Work instruction -
Your answer must be a single number: how many lines of the data include "computer".
══════
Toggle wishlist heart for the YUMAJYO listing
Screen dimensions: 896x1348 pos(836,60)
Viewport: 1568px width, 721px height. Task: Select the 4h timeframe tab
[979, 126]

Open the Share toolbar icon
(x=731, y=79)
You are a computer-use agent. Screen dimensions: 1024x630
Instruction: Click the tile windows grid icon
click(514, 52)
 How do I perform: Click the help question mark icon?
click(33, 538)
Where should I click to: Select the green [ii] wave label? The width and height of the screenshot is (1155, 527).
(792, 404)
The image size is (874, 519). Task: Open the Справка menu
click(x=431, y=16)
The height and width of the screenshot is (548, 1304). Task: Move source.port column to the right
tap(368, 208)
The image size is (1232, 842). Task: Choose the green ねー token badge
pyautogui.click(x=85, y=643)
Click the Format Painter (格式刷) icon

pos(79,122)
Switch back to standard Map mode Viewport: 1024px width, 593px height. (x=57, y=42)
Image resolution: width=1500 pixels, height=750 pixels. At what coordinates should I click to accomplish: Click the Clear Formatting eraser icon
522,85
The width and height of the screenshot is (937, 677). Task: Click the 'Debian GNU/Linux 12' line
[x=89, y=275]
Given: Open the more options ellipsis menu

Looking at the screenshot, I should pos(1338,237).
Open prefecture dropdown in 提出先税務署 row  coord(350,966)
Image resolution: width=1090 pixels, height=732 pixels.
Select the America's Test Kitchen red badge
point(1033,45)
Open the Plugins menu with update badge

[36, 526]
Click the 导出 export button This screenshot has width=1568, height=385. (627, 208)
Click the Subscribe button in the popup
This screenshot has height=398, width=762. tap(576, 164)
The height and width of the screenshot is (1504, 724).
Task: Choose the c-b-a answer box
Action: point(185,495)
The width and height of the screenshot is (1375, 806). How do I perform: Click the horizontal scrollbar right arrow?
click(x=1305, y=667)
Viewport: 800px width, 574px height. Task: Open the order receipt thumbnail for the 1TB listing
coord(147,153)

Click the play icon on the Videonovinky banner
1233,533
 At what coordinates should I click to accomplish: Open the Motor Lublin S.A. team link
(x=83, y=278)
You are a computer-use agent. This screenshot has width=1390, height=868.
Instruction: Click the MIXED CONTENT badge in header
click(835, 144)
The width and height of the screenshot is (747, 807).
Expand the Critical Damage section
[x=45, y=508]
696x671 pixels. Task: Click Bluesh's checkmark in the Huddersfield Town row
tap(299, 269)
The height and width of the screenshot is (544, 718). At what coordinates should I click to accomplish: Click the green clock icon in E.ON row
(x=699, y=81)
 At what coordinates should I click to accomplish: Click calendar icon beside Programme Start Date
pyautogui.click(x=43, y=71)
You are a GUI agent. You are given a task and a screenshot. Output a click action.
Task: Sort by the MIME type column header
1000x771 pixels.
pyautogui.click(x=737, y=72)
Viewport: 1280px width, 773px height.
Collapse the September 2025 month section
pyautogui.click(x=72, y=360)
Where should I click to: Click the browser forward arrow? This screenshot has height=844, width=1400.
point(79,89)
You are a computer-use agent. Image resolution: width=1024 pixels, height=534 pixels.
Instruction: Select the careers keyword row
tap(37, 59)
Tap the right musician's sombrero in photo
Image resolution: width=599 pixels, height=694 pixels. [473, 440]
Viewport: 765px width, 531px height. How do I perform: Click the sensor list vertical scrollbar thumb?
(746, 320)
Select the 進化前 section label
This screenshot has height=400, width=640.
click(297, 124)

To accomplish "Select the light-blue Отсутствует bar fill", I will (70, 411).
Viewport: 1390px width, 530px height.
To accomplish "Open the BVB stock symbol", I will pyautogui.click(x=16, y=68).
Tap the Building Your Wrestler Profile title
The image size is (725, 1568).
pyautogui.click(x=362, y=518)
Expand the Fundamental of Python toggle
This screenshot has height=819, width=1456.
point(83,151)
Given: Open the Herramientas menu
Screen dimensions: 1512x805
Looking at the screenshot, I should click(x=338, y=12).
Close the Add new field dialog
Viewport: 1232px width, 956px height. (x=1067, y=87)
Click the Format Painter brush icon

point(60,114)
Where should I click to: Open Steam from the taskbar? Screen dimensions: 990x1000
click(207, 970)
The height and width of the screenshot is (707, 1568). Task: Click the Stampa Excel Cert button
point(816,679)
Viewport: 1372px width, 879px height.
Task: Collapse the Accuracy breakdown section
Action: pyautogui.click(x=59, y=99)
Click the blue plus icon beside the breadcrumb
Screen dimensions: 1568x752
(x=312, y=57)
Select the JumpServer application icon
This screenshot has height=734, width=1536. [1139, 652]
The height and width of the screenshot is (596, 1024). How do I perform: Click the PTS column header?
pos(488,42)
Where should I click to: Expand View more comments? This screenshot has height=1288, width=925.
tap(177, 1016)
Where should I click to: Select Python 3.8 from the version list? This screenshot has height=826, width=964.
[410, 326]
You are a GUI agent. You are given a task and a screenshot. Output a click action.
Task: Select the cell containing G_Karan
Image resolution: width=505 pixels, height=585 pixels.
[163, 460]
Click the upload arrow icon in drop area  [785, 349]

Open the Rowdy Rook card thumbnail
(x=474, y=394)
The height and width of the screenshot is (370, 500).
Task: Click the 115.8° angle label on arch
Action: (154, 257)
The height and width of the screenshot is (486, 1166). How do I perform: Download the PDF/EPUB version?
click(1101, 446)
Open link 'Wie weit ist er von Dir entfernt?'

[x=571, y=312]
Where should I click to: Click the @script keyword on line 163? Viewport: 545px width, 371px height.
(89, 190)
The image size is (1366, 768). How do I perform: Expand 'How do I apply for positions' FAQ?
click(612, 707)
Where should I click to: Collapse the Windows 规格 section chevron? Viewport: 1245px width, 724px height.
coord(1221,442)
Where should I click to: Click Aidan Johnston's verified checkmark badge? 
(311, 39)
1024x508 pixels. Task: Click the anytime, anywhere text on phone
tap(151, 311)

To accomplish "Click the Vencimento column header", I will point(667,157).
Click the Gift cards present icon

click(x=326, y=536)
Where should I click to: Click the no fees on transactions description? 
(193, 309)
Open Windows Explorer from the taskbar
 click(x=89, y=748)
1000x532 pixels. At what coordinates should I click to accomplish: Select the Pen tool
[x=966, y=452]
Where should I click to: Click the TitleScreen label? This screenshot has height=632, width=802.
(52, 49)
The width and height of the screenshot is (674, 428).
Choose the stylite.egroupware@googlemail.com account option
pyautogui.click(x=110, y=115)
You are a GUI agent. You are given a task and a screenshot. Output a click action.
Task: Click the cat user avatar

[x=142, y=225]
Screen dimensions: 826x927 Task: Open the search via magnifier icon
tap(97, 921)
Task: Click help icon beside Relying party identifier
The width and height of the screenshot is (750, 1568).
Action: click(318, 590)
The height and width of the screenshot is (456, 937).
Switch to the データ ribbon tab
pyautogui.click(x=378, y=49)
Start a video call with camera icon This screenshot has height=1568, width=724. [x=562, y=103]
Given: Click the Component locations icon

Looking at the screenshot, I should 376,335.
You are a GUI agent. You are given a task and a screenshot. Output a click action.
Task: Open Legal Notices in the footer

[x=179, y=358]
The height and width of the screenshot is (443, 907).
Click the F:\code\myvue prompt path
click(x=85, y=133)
══════
Exercise result -
3